Q: How can we safely and effectively administer intravenous iron to our peritoneal dialysis (PD) patients on recombinant human erythropoietin (rHuEPO) therapy to achieve and maintain adequate transferrin saturation (TSAT) and ferritin levels for erythropoiesis?

A: One of the advantages of PD is that patients spend less time in a clinic setting. Keeping that in mind, our objective was to develop a protocol for intravenous (IV) iron administration that was safe, effective, and less intrusive to our patients' lifestyle. Gastrointestinal (GI) changes seen in patients with end stage renal disease (ESRD) lead to decreased absorption of oral iron supplements (Lancaster, 2001). In addition to poor absorption, there are issues of patient compliance and GI side effects. Nausea and constipation are the most common GI side effects. Poor iron absorption coupled with decreased red blood cell production (Lancaster, 2001) leads to iron deficiency anemia in the majority of our patients. We need to be cognizant of these facts through the continuum of caring for the patient with ESRD.

The treatment for iron deficiency anemia has been oral or IV iron preparations and rHuEPO for many years. This treatment for anemia in our PD population is no exception. To improve patient outcomes, we have incorporated the DOQI evidence-based guidelines and strive for TSAT > 20%, serum ferritin levels > 100 ng/ml, and Hgb levels of 11-12 gm/dl for those on rHuEPO therapy (National Kidney Foundation [NKF], 1997).

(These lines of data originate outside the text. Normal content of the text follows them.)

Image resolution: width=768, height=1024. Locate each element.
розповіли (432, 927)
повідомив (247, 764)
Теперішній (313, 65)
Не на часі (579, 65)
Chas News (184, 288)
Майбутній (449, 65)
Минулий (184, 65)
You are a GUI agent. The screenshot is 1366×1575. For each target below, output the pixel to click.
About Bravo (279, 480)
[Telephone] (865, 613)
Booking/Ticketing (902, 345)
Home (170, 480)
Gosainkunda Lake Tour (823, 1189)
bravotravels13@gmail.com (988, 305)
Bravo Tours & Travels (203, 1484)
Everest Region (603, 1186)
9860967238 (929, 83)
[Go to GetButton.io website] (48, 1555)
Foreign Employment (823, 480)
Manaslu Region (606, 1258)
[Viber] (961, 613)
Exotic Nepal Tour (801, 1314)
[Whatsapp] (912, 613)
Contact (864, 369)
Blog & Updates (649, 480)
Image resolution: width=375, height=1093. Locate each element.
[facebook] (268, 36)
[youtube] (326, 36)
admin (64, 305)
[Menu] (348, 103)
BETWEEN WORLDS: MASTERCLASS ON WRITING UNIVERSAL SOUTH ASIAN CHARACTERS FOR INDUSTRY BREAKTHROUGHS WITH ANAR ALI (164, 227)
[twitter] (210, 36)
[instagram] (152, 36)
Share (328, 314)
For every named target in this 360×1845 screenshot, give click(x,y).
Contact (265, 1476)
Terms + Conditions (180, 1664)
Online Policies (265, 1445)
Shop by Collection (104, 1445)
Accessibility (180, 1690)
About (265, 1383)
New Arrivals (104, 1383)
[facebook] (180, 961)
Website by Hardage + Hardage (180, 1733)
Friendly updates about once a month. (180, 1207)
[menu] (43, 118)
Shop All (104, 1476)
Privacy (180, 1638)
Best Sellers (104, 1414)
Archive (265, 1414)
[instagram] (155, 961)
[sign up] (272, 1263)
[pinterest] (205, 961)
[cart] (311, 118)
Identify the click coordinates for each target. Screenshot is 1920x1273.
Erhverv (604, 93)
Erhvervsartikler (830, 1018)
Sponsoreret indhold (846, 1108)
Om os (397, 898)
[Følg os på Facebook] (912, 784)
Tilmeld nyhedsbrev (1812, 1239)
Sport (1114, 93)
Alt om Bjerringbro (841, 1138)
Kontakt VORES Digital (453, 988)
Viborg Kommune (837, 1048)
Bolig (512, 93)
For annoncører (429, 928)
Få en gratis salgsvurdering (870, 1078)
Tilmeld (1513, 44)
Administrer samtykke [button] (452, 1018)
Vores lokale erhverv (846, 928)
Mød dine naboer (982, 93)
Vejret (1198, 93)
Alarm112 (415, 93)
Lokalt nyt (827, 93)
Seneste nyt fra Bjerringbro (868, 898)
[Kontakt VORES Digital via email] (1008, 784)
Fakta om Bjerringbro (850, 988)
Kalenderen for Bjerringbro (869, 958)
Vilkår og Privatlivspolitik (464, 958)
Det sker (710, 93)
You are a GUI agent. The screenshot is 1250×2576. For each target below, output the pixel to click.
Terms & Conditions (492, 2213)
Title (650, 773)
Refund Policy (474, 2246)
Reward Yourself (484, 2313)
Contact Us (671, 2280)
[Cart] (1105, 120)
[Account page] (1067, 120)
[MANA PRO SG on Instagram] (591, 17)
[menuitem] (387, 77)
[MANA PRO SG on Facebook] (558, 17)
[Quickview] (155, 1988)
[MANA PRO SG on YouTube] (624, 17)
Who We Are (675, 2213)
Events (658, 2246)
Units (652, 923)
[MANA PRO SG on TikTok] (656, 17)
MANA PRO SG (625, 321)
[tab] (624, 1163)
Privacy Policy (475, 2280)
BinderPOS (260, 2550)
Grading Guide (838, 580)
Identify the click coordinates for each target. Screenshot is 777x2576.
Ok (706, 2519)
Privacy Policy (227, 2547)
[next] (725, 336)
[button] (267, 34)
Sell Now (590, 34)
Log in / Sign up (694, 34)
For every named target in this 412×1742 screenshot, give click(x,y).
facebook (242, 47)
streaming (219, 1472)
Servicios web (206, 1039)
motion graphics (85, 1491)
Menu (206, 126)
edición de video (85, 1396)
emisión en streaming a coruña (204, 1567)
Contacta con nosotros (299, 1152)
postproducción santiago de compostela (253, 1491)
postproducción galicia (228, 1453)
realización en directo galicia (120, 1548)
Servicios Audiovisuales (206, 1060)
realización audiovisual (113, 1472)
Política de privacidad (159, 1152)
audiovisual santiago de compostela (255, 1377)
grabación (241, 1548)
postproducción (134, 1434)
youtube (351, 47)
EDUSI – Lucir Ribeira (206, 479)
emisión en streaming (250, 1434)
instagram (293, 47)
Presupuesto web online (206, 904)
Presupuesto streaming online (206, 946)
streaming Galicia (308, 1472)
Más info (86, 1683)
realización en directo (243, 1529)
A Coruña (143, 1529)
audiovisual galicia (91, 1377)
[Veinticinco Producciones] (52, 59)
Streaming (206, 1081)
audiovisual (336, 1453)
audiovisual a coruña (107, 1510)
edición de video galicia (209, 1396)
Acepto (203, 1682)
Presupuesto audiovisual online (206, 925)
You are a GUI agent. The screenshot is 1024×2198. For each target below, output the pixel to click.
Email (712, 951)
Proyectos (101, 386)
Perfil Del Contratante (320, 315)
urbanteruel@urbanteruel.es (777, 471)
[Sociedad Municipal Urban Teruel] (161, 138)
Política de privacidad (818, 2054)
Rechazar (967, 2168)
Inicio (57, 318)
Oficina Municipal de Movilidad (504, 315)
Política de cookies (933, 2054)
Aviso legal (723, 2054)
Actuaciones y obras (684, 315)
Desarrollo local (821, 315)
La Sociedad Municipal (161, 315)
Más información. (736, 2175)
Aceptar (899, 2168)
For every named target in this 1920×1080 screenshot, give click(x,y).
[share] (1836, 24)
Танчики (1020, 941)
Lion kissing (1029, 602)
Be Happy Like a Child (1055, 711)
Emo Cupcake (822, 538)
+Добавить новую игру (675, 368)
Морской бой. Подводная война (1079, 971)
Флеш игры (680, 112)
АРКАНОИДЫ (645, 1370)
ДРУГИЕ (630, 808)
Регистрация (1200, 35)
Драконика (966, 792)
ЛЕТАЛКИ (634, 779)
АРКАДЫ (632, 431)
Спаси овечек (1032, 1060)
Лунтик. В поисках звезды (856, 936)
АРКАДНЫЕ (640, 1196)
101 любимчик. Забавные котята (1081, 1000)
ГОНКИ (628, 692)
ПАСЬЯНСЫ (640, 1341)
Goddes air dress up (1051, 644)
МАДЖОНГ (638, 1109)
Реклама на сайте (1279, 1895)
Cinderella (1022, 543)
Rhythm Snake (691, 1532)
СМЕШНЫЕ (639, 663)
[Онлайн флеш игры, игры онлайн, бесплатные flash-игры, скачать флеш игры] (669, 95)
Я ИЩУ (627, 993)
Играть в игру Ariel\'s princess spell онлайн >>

In April 2002, our Medical Director reviewed the current protocol for anemia management and decided to change the unit IV iron administration to Venofer[R] (iron sucrose), which is an injectable iron preparation used to treat iron deficiency anemia (Venofer Package Insert, 2003). After reviewing the literature, we had a few questions.

Some of the questions we pondered were:

1. Should a test dose be given?

2. What is the ideal dose of Venofer to achieve and maintain TSAT > 20%/<500% and ferritin > 100 ng/ml/< 800 ng/ml?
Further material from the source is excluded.